Cela permet de comprendre qu'au congrès des conseils d'ouvriers et de soldats d'Allemagne, réuni à Berlin le 16 décembre 1918, les sociaux-démocrates disposent d'une majorité écrasante: 80 des délégués; ni Rosa Luxembourg, ni Karl Liebknecht n'ont d'ailleurs été élus! Forts de cette majorité, les sociaux-démocrates font adopter le principe de l'élection d'une assemblée constituante, qui ôtera tout pouvoir tangible aux conseils. Derrière le masque de la démocratie parlementaire, c'est la première grande victoire de la contre-révolution.

Quelques jours plus tard, les spartakistes décident de donner naissance au parti communiste allemand. Rosa Luxembourg y prône un travail de longue haleine en vue d'amener les masses vers la révolution prolétarienne. Karl Liebknecht hé-site quant à la ligne à suivre. Mais ni l'une ni l'autre n'engage la bataille contre la majorité des spartakistes, qui proposent une ligne ultra-gauchiste: il est question de se retirer des syndicats et de renverser le plus vite possible le gouvernement de Ebert; et il est décidé de ne pas se présenter à l'élection de l'assemblée constituante. Avec de telles positions, il est impossible de rallier le groupe des délégués révolutionnaires, qui, lui, est hostile à tout aventurisme. La gauche révolutionnaire demeure dès lors divisée.

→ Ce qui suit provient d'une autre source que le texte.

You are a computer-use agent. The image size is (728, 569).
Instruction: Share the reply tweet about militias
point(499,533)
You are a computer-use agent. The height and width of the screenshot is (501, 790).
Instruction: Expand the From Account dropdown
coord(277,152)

Nous mettons ainsi le doigt sur un deuxième handicap de la révolution allemande par rap-port à son homologue russe; le parti de la révolution prolétarienne naît, en Allemagne, dans l'improvisation et la division.

L'ECHEC DE LA REVOLUTION ALLEMANDE

Pour les forces de la réaction, la menace de la révolution socialiste est pourtant bien réelle. Pour y faire face, l'état-major de l'armée organise les «corps francs», ramassis de certains régiments fiables et volontaires  d'extrême-droite, tous prêts à en découdre avec les «rouges», avec les «bolcheviks...... Et,  dans le même temps, entre au gouvernement un homme résolu à frapper fort: Gustav Noske, permanent du parti social-démocrate.

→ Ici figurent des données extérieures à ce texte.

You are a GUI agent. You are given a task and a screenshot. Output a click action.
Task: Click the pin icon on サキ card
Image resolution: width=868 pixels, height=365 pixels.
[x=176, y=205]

Au début janvier, le gouvernement Ebert, organise une provocation: il révoque le préfet de police révolutionnaire de Berlin, Eichhorn. Un comité révolutionnaire provisoire se constitue alors à Berlin, rassemblant entre autres des spartakistes et des délégués révolutionnaires. A l'instigation de Liebknecht, ce comité décide de renverser le gouvernement Ebert, et il se lance dans l'insurrection. Noske fait appel aux corps francs; du 6 au 12 janvier, ils écrasent les insurgés. Le 15, la troupe arrête Rosa Luxembourg et Karl Liebknecht; sur ordre des officiers, ils sont tous deux abattus. Ainsi s'achève la première des deux grandes vagues de la révolution allemande.

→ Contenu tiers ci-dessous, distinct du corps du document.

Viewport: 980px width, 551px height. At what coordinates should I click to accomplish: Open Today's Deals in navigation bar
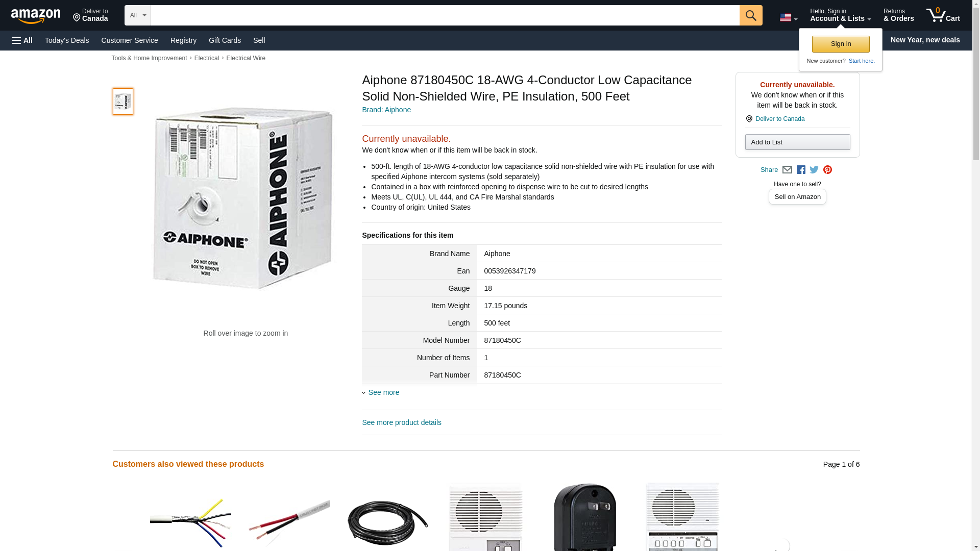click(x=67, y=40)
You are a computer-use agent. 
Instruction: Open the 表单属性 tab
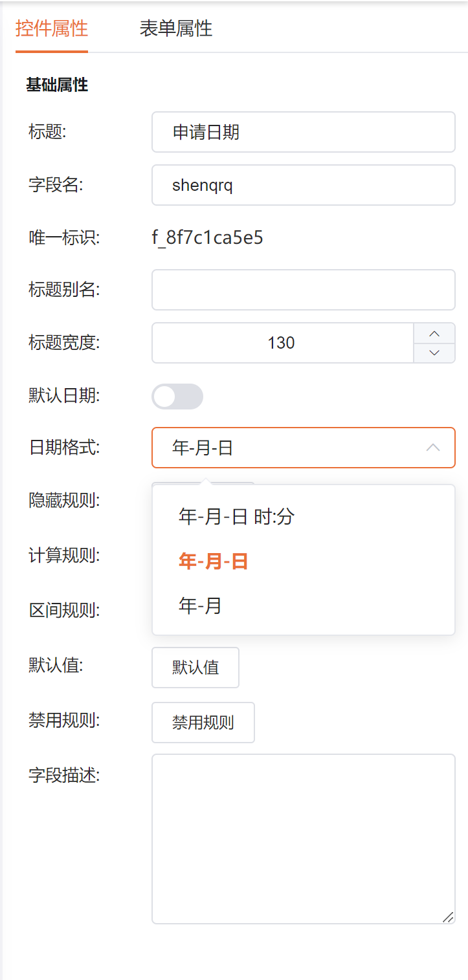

En 1923, le Parti communiste allemand, sensiblement plus fort et plus influent parmi les masses, sera confronté à une situation plus favorable à la victoire de la révolution prolétarienne. Il laissera pourtant passer l'occasion. Parmi les raisons de cet échec il y a l'absence, à ce moment, de leaders de l'envergure de Luxembourg et Liebknecht.

Avec la fin de la révolution allemande se clôturera la montée révolutionnaire européenne de l'après Première Guerre Mondiale. La Russie révolutionnaire se retrouvera totalement isolée. Et le découragement, la perspective de devoir ébaucher seuls la construction du socialisme dans un pays arriéré et saigné par la guerre civile, allaient constituer un des puissants ferments de la bureaucratisation de l'URSS, de la victoire de Staline sur tous les opposants.

La Gauche n°3, 7 février 1989

(*)  II y avait bien sûr eu l'abandon de l'internationalisme en août 1914: les partis socialistes allemand, français, britannique et belge avaient voté les crédits de guerre; ils avaient donc capitulé chacun devant leur bourgeoisie, au moment où commençait la guerre impérialiste; mais ils n'avaient pas encore eu l'occasion de saboter la révolution.